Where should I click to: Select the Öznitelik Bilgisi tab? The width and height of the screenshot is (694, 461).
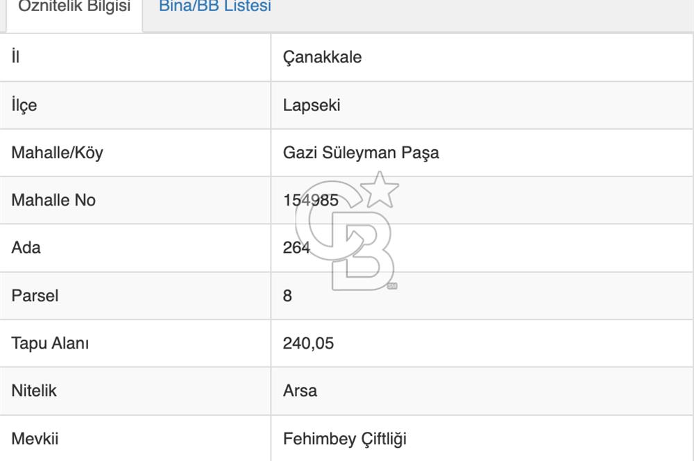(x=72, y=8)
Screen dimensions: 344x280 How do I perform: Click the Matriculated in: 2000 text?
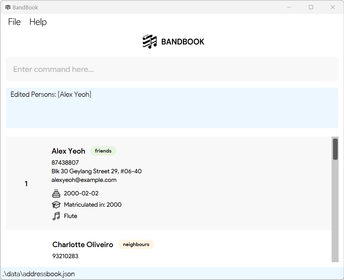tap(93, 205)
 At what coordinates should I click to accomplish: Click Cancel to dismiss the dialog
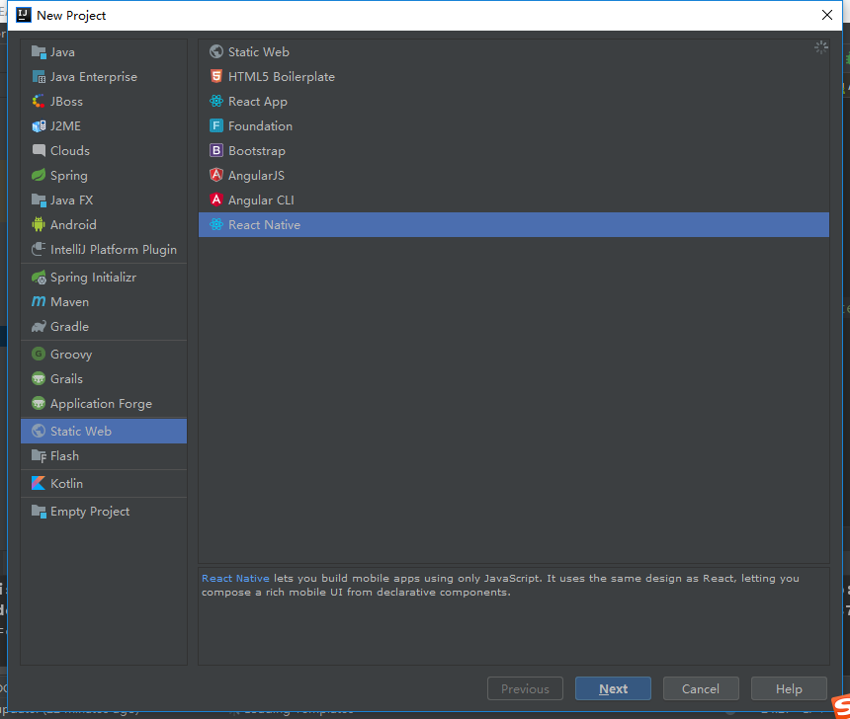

▸ **Problem details**
Word for word, reproduce all of the data, but keep out the pictures.

▸ **Response box**
Where should I click to: Select the Öznitelik Bilgisi tab? The width and height of the screenshot is (694, 461).
(x=72, y=8)
Screen dimensions: 344x280 How do I perform: Click the Matriculated in: 2000 text?
tap(93, 205)
 At what coordinates should I click to accomplish: Click Cancel to dismiss the dialog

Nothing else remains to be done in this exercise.